During an appearance at the London Airlines 2022 conference on Monday, Virgin Atlantic CEO Shai Weiss accused Heathrow airport of abusing its power as Europe’s biggest airport and announced the company is withdrawing its support for a much-ballyhooed proposed third runway. The reversal threatens to indefinitely delay a project that’s been stuck on the tarmac since 2009.
Summer Lovin’
Flight delays and luggage mishaps proliferated this summer as travel rebounded, causing airlines and airports to engage in endless finger-pointing. Heathrow, which is privately owned and has been an epicenter of recent travel pain, accused airlines of being unprepared for increased demand after months of pandemic-era cost-cutting. Airlines fired back that Heathrow’s security was understaffed and its baggage handling system lousy. Then Heathrow imposed a daily passenger cap of 100,000 passengers, which was only lifted at the end of October.

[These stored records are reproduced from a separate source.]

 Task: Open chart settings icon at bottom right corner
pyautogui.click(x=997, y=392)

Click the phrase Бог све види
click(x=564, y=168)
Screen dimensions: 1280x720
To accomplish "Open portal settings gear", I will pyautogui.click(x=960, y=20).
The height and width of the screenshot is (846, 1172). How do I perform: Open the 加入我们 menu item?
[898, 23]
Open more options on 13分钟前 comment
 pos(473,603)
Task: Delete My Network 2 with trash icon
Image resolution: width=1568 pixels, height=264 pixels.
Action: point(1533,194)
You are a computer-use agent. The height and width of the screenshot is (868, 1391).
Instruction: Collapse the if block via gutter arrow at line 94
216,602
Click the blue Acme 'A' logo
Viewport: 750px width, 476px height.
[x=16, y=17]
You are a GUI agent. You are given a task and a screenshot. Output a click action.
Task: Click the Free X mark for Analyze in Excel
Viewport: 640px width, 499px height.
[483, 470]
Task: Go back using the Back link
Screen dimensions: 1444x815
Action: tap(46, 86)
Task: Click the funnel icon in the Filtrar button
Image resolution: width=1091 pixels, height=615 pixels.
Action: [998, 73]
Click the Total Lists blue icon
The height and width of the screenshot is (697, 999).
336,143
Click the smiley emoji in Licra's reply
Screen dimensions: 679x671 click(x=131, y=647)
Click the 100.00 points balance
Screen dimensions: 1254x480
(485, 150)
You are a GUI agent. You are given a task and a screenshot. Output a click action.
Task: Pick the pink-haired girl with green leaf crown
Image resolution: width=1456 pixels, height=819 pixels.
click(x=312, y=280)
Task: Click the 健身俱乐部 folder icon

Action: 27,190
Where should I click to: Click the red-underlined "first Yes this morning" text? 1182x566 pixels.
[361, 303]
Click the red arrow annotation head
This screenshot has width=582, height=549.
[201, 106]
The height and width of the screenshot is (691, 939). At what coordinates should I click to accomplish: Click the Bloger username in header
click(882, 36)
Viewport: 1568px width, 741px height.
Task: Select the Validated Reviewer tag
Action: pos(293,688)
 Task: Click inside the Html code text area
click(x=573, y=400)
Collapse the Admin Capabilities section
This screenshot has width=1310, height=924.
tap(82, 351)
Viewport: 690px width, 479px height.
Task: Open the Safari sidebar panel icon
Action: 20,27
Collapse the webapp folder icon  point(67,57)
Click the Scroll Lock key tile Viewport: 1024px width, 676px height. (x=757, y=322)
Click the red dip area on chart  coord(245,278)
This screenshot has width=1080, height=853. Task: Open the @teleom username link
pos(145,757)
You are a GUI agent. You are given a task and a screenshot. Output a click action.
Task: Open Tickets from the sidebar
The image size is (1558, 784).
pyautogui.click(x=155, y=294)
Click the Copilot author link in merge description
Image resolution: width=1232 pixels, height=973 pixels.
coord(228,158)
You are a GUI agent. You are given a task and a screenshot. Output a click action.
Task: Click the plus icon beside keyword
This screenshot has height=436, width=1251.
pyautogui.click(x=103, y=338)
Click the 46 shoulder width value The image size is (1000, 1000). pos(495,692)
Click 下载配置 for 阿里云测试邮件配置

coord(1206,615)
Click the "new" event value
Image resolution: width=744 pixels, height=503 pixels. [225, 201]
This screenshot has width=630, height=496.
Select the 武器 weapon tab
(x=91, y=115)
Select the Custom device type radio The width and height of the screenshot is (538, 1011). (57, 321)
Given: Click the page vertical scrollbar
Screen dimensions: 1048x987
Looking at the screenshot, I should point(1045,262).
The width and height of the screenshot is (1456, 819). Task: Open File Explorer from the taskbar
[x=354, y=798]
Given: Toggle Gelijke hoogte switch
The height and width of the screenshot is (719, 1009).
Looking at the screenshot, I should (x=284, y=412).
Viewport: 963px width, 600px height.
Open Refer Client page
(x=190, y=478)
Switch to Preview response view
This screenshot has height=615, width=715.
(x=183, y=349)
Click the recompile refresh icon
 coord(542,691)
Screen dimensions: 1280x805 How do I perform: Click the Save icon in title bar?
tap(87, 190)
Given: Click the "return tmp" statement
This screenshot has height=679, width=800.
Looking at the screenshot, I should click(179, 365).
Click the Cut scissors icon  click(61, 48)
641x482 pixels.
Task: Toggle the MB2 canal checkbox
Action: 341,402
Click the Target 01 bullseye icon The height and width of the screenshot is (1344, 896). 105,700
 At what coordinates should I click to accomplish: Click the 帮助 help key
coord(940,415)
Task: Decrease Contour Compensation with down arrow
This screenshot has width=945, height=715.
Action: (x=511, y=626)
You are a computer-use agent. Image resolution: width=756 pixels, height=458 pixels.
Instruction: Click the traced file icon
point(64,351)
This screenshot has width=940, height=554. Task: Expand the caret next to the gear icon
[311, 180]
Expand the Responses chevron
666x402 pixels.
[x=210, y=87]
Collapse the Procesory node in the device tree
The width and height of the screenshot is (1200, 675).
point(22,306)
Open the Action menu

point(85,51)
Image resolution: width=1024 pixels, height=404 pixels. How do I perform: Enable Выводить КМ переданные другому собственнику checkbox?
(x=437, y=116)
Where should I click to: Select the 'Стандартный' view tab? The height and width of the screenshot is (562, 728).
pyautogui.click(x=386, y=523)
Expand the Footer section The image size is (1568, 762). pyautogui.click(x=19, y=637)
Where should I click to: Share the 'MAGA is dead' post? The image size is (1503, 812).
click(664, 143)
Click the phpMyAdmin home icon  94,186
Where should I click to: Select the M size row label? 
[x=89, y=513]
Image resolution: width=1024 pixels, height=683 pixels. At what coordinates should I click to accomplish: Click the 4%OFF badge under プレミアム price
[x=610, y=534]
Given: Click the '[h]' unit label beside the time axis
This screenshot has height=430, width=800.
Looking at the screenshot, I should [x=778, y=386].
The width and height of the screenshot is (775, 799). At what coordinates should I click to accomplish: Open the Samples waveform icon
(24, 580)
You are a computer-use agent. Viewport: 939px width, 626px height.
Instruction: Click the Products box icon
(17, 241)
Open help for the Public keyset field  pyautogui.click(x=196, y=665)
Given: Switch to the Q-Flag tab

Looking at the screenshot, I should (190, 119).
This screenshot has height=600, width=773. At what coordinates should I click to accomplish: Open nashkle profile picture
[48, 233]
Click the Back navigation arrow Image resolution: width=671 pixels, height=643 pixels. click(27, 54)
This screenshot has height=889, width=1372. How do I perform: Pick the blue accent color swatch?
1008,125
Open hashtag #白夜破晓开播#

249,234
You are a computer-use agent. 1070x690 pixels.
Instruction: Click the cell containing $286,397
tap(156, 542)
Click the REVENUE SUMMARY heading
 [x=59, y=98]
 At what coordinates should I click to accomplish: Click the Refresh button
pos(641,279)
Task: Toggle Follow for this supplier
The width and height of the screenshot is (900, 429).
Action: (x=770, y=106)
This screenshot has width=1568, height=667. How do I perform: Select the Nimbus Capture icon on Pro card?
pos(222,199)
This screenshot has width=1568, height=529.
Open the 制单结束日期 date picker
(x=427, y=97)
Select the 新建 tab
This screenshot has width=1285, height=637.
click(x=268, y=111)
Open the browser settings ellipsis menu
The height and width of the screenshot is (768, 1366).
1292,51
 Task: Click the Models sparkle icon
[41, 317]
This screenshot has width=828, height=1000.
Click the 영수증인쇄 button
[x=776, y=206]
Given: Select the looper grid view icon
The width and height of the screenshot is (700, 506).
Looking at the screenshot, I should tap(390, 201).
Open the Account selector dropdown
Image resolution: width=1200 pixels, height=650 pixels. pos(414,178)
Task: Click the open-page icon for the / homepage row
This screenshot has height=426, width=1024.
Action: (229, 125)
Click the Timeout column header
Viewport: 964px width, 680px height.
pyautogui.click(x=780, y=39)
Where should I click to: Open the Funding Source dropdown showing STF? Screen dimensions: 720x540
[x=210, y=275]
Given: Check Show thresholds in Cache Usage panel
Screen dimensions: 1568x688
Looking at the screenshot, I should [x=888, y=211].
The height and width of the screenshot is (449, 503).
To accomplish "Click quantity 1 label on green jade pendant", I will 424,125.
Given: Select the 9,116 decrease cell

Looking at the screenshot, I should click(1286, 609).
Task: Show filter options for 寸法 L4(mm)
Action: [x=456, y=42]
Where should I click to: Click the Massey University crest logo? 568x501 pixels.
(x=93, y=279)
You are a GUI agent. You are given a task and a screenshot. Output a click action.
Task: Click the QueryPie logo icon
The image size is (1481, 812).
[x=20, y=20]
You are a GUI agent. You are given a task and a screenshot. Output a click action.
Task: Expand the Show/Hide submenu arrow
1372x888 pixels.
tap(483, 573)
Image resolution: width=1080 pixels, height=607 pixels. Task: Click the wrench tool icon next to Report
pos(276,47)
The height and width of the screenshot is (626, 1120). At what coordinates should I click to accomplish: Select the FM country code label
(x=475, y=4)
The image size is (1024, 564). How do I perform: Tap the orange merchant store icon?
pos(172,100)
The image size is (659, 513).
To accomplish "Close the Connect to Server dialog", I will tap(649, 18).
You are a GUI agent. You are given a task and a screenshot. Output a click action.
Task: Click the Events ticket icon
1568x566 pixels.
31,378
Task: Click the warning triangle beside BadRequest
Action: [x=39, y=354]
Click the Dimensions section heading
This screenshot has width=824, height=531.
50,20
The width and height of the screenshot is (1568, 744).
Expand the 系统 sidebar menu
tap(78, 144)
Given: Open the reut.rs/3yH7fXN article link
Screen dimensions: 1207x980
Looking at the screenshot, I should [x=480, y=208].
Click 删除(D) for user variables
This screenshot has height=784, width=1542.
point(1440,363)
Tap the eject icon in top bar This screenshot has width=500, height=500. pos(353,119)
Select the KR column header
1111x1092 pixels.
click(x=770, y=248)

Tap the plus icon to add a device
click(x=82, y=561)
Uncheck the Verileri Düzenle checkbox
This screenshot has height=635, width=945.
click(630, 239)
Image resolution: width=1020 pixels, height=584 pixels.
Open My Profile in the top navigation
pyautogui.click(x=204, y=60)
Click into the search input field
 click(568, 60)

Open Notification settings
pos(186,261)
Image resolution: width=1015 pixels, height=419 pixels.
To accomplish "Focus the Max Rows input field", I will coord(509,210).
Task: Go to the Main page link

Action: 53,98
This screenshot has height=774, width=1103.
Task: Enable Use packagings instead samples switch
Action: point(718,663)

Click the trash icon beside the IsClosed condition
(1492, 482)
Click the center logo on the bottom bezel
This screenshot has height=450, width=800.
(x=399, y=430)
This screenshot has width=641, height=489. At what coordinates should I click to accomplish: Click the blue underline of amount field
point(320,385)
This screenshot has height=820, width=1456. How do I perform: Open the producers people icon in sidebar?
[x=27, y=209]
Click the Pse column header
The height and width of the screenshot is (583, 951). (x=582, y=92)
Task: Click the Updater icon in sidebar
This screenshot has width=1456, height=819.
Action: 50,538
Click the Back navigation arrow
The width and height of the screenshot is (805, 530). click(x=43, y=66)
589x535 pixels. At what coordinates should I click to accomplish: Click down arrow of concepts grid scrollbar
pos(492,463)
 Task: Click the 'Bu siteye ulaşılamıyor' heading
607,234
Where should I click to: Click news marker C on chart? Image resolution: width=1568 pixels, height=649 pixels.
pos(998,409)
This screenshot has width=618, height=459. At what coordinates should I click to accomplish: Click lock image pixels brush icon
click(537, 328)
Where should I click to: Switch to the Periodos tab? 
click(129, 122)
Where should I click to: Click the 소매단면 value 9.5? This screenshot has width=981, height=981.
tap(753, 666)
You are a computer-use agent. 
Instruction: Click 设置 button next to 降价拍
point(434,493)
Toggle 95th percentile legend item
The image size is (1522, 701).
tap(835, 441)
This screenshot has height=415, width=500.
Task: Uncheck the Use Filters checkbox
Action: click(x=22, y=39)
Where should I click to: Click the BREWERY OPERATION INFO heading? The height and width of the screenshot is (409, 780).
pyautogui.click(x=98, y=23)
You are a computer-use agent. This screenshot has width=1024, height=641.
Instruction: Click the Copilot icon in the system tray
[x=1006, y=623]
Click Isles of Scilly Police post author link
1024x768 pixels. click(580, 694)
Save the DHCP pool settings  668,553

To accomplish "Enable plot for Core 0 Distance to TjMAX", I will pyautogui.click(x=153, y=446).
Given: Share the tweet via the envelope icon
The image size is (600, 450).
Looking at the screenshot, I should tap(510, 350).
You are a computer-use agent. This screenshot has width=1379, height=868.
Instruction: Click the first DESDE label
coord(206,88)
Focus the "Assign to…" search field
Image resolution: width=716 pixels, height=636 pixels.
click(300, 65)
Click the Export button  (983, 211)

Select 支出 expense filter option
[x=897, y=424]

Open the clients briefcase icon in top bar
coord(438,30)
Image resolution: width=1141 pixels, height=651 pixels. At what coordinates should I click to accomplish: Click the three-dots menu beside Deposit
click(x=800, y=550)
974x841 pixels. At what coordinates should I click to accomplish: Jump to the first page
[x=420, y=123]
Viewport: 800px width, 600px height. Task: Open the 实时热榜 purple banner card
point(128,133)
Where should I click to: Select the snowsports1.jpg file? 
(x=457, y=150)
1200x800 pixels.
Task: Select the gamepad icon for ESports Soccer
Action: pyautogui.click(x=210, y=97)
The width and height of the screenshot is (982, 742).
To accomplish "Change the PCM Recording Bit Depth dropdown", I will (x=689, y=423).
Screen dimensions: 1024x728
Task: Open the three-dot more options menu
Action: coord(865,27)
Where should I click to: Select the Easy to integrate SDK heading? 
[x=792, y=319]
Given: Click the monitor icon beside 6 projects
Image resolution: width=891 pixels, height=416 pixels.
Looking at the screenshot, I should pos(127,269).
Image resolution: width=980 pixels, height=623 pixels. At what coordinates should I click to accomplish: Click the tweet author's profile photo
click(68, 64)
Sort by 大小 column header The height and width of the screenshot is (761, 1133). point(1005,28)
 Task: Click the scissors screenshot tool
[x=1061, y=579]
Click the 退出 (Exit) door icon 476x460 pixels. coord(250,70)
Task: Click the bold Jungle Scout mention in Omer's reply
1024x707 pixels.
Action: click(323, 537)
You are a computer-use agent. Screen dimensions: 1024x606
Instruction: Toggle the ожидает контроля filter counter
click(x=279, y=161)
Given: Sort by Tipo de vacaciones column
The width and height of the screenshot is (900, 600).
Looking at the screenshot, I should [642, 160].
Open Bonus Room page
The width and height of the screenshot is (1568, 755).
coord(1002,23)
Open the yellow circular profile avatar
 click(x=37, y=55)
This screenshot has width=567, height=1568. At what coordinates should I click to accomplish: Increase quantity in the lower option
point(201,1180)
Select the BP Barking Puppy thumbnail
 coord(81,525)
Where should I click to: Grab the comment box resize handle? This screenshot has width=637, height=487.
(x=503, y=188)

The summer spat came at the tail-end of Heathrow’s 13-year campaign to construct a third runway, having faced opposition from locals, environmentalists, and politicians. To finally get the project across the finish line, Heathrow recently proposed steep increases next year on landing fees — the charges imposed on airlines for access to airport facilities, which are in turn almost entirely passed on to passengers. Virgin is coming with its own list of demands before it says it can get back on-board:
- Weiss called on the UK’s aviation regulator the CAA to step in and prevent any further passenger caps, saying: “A repeat of this in summer 2023 is completely avoidable if honest and accurate passenger forecasts are used now for resource planning and building resilience.”
- Heathrow is trying to raise landing fees by 120% ahead of a CAA directive that allows it to raise the prices this year, but subsequently cut fees over the next four years. Weiss said higher fees would be “great for the airport and its mostly foreign shareholders, but a bad deal for consumers, airlines, and the UK economy.”
Uniformity: Virgin recently flew the England soccer team to Qatar on an aircraft named “Rain Bow” with a motif of a man wearing rainbow sneakers. It still caught some PR heat, however, as it admitted the cabin crew on that flight were not allowed to take advantage of the airline’s new and much-publicized gender-inclusive uniform policy. At least Virgin is used to bumpy landings.